- Task statement:
These entries are to be retyped in full, word for word.

- Data excerpts:
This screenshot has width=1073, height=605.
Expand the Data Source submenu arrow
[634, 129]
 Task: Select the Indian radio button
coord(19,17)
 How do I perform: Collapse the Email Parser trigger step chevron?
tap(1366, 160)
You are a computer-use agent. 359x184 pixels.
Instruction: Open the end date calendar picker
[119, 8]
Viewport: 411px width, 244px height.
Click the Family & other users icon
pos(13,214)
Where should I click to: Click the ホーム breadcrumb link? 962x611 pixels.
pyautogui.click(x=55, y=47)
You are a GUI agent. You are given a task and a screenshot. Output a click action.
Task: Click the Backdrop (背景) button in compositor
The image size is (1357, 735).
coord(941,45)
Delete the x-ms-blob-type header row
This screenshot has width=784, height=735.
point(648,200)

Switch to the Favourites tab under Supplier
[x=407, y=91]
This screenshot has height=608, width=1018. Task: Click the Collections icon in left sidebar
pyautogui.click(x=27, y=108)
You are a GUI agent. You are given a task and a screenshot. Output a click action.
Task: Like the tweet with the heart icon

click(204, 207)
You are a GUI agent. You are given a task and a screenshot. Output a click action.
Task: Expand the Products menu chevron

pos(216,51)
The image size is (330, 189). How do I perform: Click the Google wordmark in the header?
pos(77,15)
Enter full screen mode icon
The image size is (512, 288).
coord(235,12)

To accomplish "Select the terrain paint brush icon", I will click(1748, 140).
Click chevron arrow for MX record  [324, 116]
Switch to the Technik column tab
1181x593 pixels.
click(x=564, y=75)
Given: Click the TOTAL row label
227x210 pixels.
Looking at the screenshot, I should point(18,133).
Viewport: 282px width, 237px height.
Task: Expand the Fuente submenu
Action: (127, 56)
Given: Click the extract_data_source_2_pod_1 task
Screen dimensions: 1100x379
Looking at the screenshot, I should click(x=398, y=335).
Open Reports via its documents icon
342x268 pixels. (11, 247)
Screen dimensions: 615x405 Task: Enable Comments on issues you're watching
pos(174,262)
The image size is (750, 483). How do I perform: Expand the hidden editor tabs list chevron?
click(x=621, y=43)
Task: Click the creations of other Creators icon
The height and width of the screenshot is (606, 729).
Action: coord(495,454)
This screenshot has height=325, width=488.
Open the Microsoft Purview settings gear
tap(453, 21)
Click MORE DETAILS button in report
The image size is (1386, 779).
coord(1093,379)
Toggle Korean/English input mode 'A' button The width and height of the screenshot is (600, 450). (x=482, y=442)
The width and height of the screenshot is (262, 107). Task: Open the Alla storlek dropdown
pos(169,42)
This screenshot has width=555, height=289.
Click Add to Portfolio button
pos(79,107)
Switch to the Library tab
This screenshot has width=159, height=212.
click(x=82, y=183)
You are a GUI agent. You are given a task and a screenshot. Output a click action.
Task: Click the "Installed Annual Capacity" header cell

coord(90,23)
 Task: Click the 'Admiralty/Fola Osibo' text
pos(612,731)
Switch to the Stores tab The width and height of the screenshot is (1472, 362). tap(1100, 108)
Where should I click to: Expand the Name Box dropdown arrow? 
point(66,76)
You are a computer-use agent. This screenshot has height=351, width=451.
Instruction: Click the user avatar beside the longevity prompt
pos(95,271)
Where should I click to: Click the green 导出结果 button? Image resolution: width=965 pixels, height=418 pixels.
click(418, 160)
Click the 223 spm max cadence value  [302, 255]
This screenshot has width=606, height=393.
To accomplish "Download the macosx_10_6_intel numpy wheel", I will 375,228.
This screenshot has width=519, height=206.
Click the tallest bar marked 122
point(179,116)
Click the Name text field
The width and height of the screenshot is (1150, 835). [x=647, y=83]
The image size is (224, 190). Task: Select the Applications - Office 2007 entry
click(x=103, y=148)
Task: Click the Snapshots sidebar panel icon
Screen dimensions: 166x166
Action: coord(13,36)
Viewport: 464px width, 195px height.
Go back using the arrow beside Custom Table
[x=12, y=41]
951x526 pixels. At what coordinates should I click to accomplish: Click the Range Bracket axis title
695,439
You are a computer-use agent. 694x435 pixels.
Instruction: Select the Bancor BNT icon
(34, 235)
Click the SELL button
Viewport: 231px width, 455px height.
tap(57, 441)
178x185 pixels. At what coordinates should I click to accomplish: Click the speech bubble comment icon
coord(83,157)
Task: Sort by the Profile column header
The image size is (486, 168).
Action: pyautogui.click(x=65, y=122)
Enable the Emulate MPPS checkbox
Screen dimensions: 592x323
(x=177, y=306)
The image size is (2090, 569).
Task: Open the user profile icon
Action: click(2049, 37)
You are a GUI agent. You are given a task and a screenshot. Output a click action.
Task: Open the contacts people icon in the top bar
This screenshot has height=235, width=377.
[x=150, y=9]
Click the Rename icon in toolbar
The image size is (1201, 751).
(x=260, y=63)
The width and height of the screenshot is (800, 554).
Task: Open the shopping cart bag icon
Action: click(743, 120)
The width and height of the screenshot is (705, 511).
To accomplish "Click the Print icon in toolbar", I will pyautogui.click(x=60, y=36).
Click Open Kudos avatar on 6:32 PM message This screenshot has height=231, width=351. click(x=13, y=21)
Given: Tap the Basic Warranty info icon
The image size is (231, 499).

- Expected answer:
This screenshot has width=1073, height=605.
Expand the Data Source submenu arrow
[634, 129]
 Task: Select the Indian radio button
coord(19,17)
 How do I perform: Collapse the Email Parser trigger step chevron?
tap(1366, 160)
You are a computer-use agent. 359x184 pixels.
Instruction: Open the end date calendar picker
[119, 8]
Viewport: 411px width, 244px height.
Click the Family & other users icon
pos(13,214)
Where should I click to: Click the ホーム breadcrumb link? 962x611 pixels.
pyautogui.click(x=55, y=47)
You are a GUI agent. You are given a task and a screenshot. Output a click action.
Task: Click the Backdrop (背景) button in compositor
The image size is (1357, 735).
coord(941,45)
Delete the x-ms-blob-type header row
This screenshot has width=784, height=735.
point(648,200)

Switch to the Favourites tab under Supplier
[x=407, y=91]
This screenshot has height=608, width=1018. Task: Click the Collections icon in left sidebar
pyautogui.click(x=27, y=108)
You are a GUI agent. You are given a task and a screenshot. Output a click action.
Task: Like the tweet with the heart icon

click(204, 207)
You are a GUI agent. You are given a task and a screenshot. Output a click action.
Task: Expand the Products menu chevron

pos(216,51)
The image size is (330, 189). How do I perform: Click the Google wordmark in the header?
pos(77,15)
Enter full screen mode icon
The image size is (512, 288).
coord(235,12)

To accomplish "Select the terrain paint brush icon", I will click(1748, 140).
Click chevron arrow for MX record  [324, 116]
Switch to the Technik column tab
1181x593 pixels.
click(x=564, y=75)
Given: Click the TOTAL row label
227x210 pixels.
Looking at the screenshot, I should point(18,133).
Viewport: 282px width, 237px height.
Task: Expand the Fuente submenu
Action: (127, 56)
Given: Click the extract_data_source_2_pod_1 task
Screen dimensions: 1100x379
Looking at the screenshot, I should click(x=398, y=335).
Open Reports via its documents icon
342x268 pixels. (11, 247)
Screen dimensions: 615x405 Task: Enable Comments on issues you're watching
pos(174,262)
The image size is (750, 483). How do I perform: Expand the hidden editor tabs list chevron?
click(x=621, y=43)
Task: Click the creations of other Creators icon
The height and width of the screenshot is (606, 729).
Action: coord(495,454)
This screenshot has height=325, width=488.
Open the Microsoft Purview settings gear
tap(453, 21)
Click MORE DETAILS button in report
The image size is (1386, 779).
coord(1093,379)
Toggle Korean/English input mode 'A' button The width and height of the screenshot is (600, 450). (x=482, y=442)
The width and height of the screenshot is (262, 107). Task: Open the Alla storlek dropdown
pos(169,42)
This screenshot has width=555, height=289.
Click Add to Portfolio button
pos(79,107)
Switch to the Library tab
This screenshot has width=159, height=212.
click(x=82, y=183)
You are a GUI agent. You are given a task and a screenshot. Output a click action.
Task: Click the "Installed Annual Capacity" header cell

coord(90,23)
 Task: Click the 'Admiralty/Fola Osibo' text
pos(612,731)
Switch to the Stores tab The width and height of the screenshot is (1472, 362). tap(1100, 108)
Where should I click to: Expand the Name Box dropdown arrow? 
point(66,76)
You are a computer-use agent. This screenshot has height=351, width=451.
Instruction: Click the user avatar beside the longevity prompt
pos(95,271)
Where should I click to: Click the green 导出结果 button? Image resolution: width=965 pixels, height=418 pixels.
click(418, 160)
Click the 223 spm max cadence value  [302, 255]
This screenshot has width=606, height=393.
To accomplish "Download the macosx_10_6_intel numpy wheel", I will 375,228.
This screenshot has width=519, height=206.
Click the tallest bar marked 122
point(179,116)
Click the Name text field
The width and height of the screenshot is (1150, 835). [x=647, y=83]
The image size is (224, 190). Task: Select the Applications - Office 2007 entry
click(x=103, y=148)
Task: Click the Snapshots sidebar panel icon
Screen dimensions: 166x166
Action: coord(13,36)
Viewport: 464px width, 195px height.
Go back using the arrow beside Custom Table
[x=12, y=41]
951x526 pixels. At what coordinates should I click to accomplish: Click the Range Bracket axis title
695,439
You are a computer-use agent. 694x435 pixels.
Instruction: Select the Bancor BNT icon
(34, 235)
Click the SELL button
Viewport: 231px width, 455px height.
tap(57, 441)
178x185 pixels. At what coordinates should I click to accomplish: Click the speech bubble comment icon
coord(83,157)
Task: Sort by the Profile column header
The image size is (486, 168).
Action: pyautogui.click(x=65, y=122)
Enable the Emulate MPPS checkbox
Screen dimensions: 592x323
(x=177, y=306)
The image size is (2090, 569).
Task: Open the user profile icon
Action: click(2049, 37)
You are a GUI agent. You are given a task and a screenshot. Output a click action.
Task: Open the contacts people icon in the top bar
This screenshot has height=235, width=377.
[x=150, y=9]
Click the Rename icon in toolbar
The image size is (1201, 751).
(x=260, y=63)
The width and height of the screenshot is (800, 554).
Task: Open the shopping cart bag icon
Action: click(743, 120)
The width and height of the screenshot is (705, 511).
To accomplish "Click the Print icon in toolbar", I will pyautogui.click(x=60, y=36).
Click Open Kudos avatar on 6:32 PM message This screenshot has height=231, width=351. click(x=13, y=21)
Given: Tap the Basic Warranty info icon
The image size is (231, 499).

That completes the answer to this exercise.